Text —
·····

Stack usage

  • Thread starter Michael Sig Birkmose
  • Start date
M

Malcolm

Richard Bos said:
You don't understand what he's saying. There is _no_ way to
predict, in advance, what path an arbitrarily complex program with
arbitrary human input is going to take. It is tantamount to the halting
problem.
Comparing the drawing of a call-tree, even of a large program, to the
halting problem is ridiculous.
There are problems with recursive functions, and with function pointers
(this last more theoretical than a real issue), but for most structured
programs it should not be too difficult.
 
M

Michael Wojcik

Run time efficiency. Maintaining a stack-like data structure has lower
overhead than the alternatives.

I figured that was what you meant. However, run-time efficiency is
not the sole metric of quality, and an implementation could prefer
a mechanism other than a (contiguous) stack for at least two reasons:
robust response to undefined behavior, and providing extensions to
the language (such as call-with-current-continuation).

Indeed, I think a C implementation that used non-contiguous activation
records with guard pages for function calls would be very handy
indeed, for development code - similar to an Electric Fence but for
activation records (and anything stored adjacent to them).

--
Michael Wojcik (e-mail address removed)

Unlikely predition o' the day:
Eventually, every programmer will have to write a Java or distributed
object program.
-- Orfali and Harkey, _Client / Server Programming with Java and CORBA_
 
M

Martin Dickopp

Malcolm said:
Comparing the drawing of a call-tree, even of a large program, to the
halting problem is ridiculous.

"Large" is not the same as "arbitrary". In fact, a program small enough
that it can be posted here suffices to show that drawing a call tree for
an arbitrary program is impossible.

Image a function `p' with the following prototype:

int p (const char *);

This function should accept C source code (in the form of a string) as
an argument. I don't require it to draw a complete call tree; all it
has to do is to determine whether the code passed as argument calls a
function `f'. If yes, it should return a nonzero value, otherwise zero.
Do you think such a function could in principle be written?

Consider the following translation unit. It should be linked together
with the implementation of the `p' function, and it should be stored
in a file `t.c' (so that it can read its own source code by reading a
text file `t.c').

#include <stdio.h>
extern int p (const char *);
void f (void) { }

int main (void)
{
FILE *fp;
char mycode [10000];

fp = fopen ("t.c", "r");
if (fp != NULL)
{
const size_t n = fread (mycode, 1, sizeof mycode - 1, fp);
fclose (fp);
mycode [n] = '\0';
if (!p (mycode))
f ();
}

return 0;
}

Let's assume for simplicity that no read error occurs when the program
reads its own source code. What will `p' return? Will it claim that
the code calls `f' or will it claim that it doesn't?

Martin
 
M

Malcolm

"Large" is not the same as "arbitrary". In fact, a program small
enough that it can be posted here suffices to show that drawing a
call tree for an arbitrary program is impossible.

Image a function `p' with the following prototype:

int p (const char *);

This function should accept C source code (in the form of a string) as
an argument. I don't require it to draw a complete call tree; all it
has to do is to determine whether the code passed as argument calls a
function `f'. If yes, it should return a nonzero value, otherwise zero.
Do you think such a function could in principle be written?

·····

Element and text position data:
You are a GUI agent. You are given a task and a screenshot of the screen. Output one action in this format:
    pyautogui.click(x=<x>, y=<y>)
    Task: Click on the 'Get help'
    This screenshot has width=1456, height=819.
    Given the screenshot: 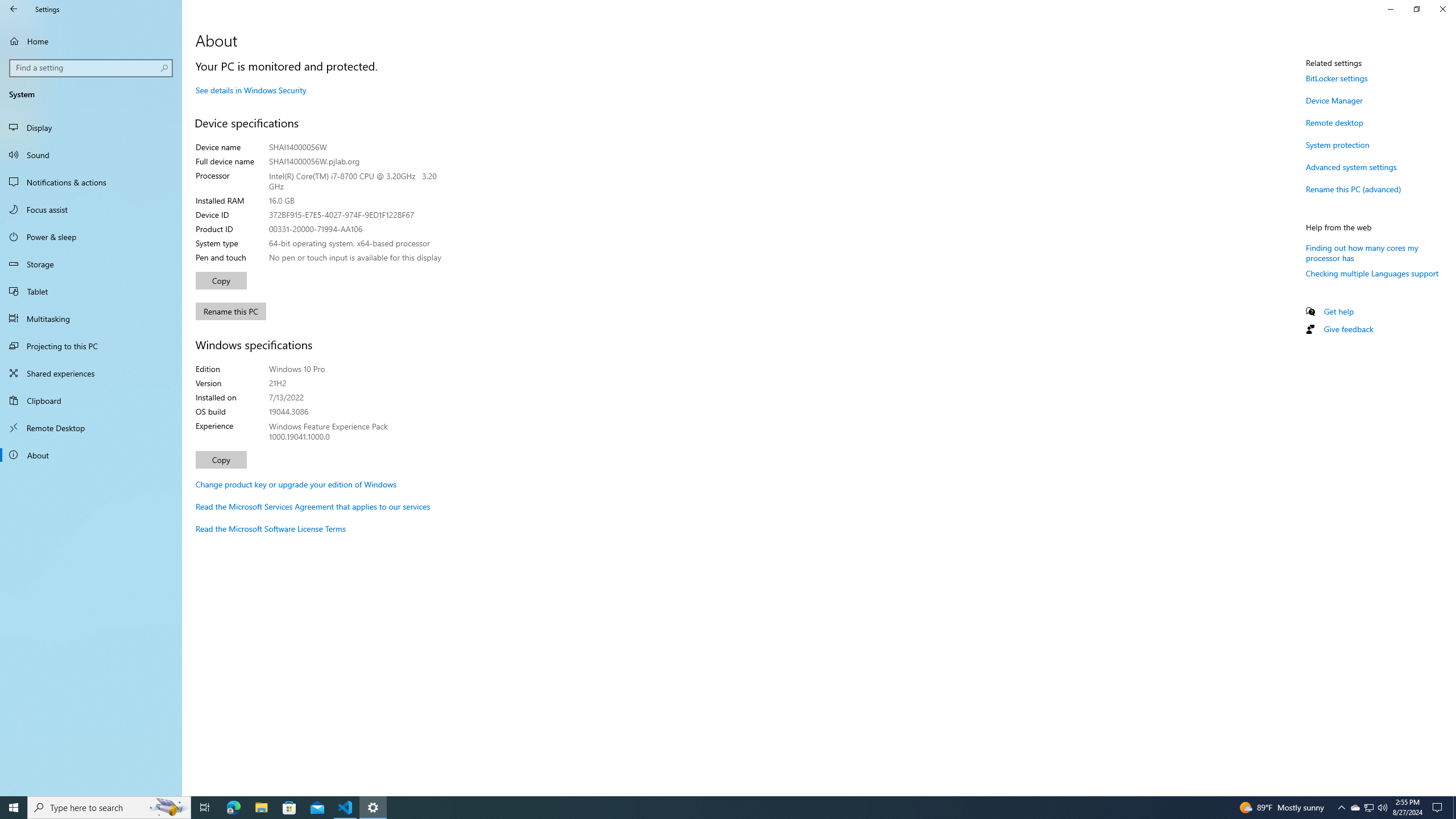 What is the action you would take?
    pyautogui.click(x=1338, y=311)
    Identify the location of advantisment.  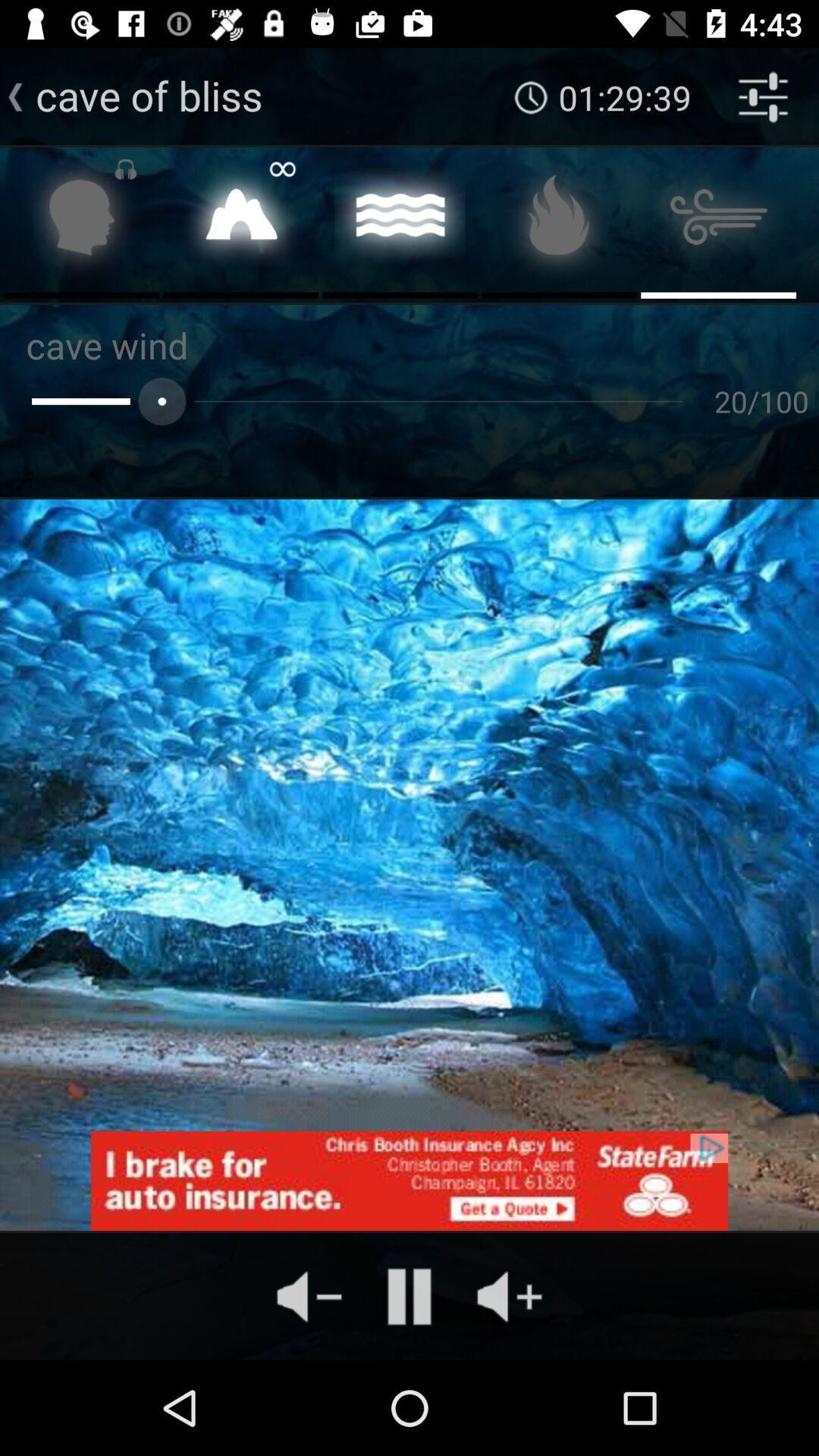
(410, 1180).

·····

Problems to work on —
**a.** Answer these questions about the stack usage thread:
(i) What two reasons does Michael Wojcik give for an implementation preferring a mechanism other than a contiguous stack?
(ii) From what file does the translation unit in Martin Dickopp's post read its own source code?
(iii) What size is the `mycode` array declared with in that program?
**b.** Please retype the part of the stack usage thread that begins at the words "Let's assume for" and ends after "for an arbitrary program is impossible.".

Solutions for each task —
**a.**
(i) Robust response to undefined behavior, and providing extensions to the language (such as call-with-current-continuation).
(ii) The text file `t.c`.
(iii) 10000.

**b.**
Let's assume for simplicity that no read error occurs when the program
reads its own source code. What will `p' return? Will it claim that
the code calls `f' or will it claim that it doesn't?

Martin
 
M

Malcolm

"Large" is not the same as "arbitrary". In fact, a program small
enough that it can be posted here suffices to show that drawing a
call tree for an arbitrary program is impossible.